XII. Quand tu dois avoir un entretien avec quelqu’un, surtout avec ceux qui passent pour les premiers de la ville, propose-toi ce qu’auraient fait en cette rencontre Socrate ou Zénon ; et ainsi, sans incertitude, tu tireras bon parti de tout événement.

XIII. Quand tu vas rendre tes soins à quelque homme puissant, représente-toi que tu ne le trouveras pas, ou que tu ne seras pas reçu, ou que les portes te seront fermées au visage, ou qu’il ne s’occupera pas de toi.
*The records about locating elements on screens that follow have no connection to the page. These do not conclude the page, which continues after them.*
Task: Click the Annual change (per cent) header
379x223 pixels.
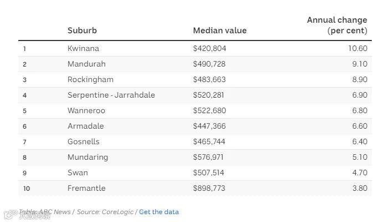Action: coord(337,25)
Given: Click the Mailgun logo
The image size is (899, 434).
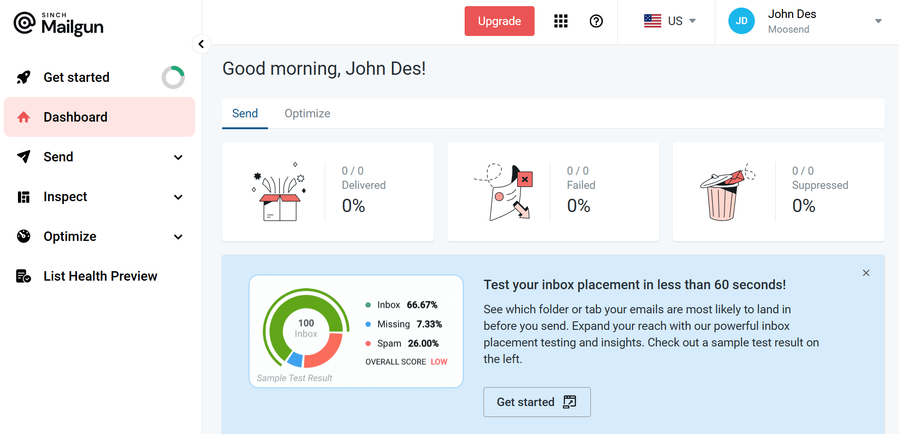Looking at the screenshot, I should click(x=58, y=24).
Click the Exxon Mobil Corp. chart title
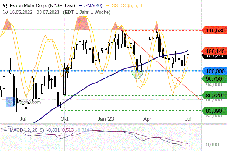This screenshot has width=227, height=151. [x=42, y=5]
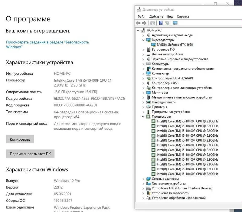The width and height of the screenshot is (242, 212).
Task: Click the Переименовать этот ПК button
Action: pos(30,154)
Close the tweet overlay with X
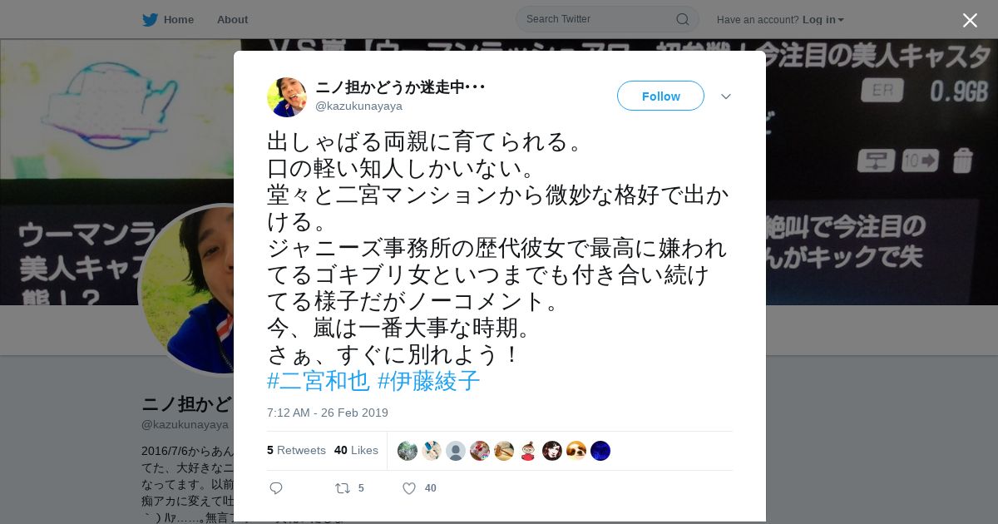Viewport: 998px width, 524px height. tap(970, 21)
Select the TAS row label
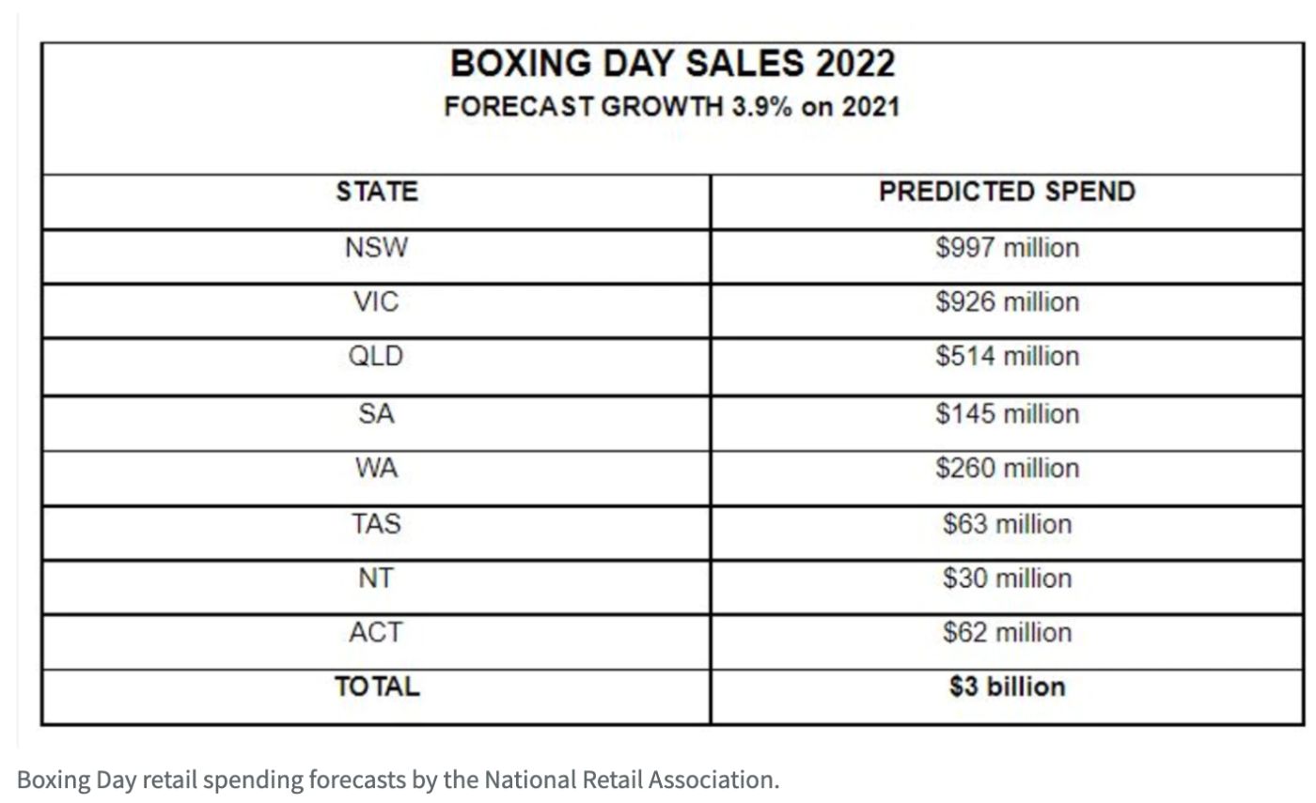The image size is (1316, 803). pyautogui.click(x=377, y=523)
Si, malgré cela, il convient que tu ailles, va et supporte ce qui t’arrive, sans jamais te dire à toi-même : « Cela n’en valait pas la peine. » Car c’est le langage d’un homme vulgaire et qui s’offense des choses du dehors[2].

  1. On sait le rôle des lectures publiques à Rome et dans l’antiquité : les anciens, n’ayant point l’imprimerie, la remplaçaient comme ils pouvaient ; du reste, les lectures publiques ont leur analogue dans nos conférences. — « On louait une salle, on y disposait des banquettes, on faisait courir des annonces, on lançait ses esclaves par la ville pour inviter les amateurs, puis, le grand jour venu, le poëte (ou tout autre genre d’écrivain) montait sur l’estrade, bien peigné, avec une belle robe blanche, un grand rubis au doigt, et, après avoir adouci sa voix par une gorgée de boisson onctueuse, il lisait ses vers d’un œil tendre et mourant. « Voyez maintenant, dit Perse, nos grands niais de « Romains se pâmer d’aise, pousser de petits cris de volupté à mesure que la tirade, avance, les pénètre et chatouille leurs sens.» L’admiration est si vive et si bruyante, que le poëte lui-même, confus de plaisir et tout rougissant, est obligé d’y mettre un terme en disant : C’est assez ! « Et c’est pour cela, s’écrie Perse, que tu sèches et pâlis sur les livres ! Où en sommes-nous ? En pallor seniumque, o mores ! » Bien plus, ces louanges sont en quelque sorte achetées : on ne les donne pas, on les vend. Les applaudisseurs sont des convives, de pauvres clients que l’amphitryon poëte nourrit et habille. « Vous servez sur votre table quelque mets délicat, vous donnez un manteau usé à un de vos clients transis, et puis vous dites : J’aime la vérité, dites-moi la vérité sur mes vers. Eh ! comment le peuvent-ils ? » (V. Martha, Les moralistes sous l’empire romain, Perse.)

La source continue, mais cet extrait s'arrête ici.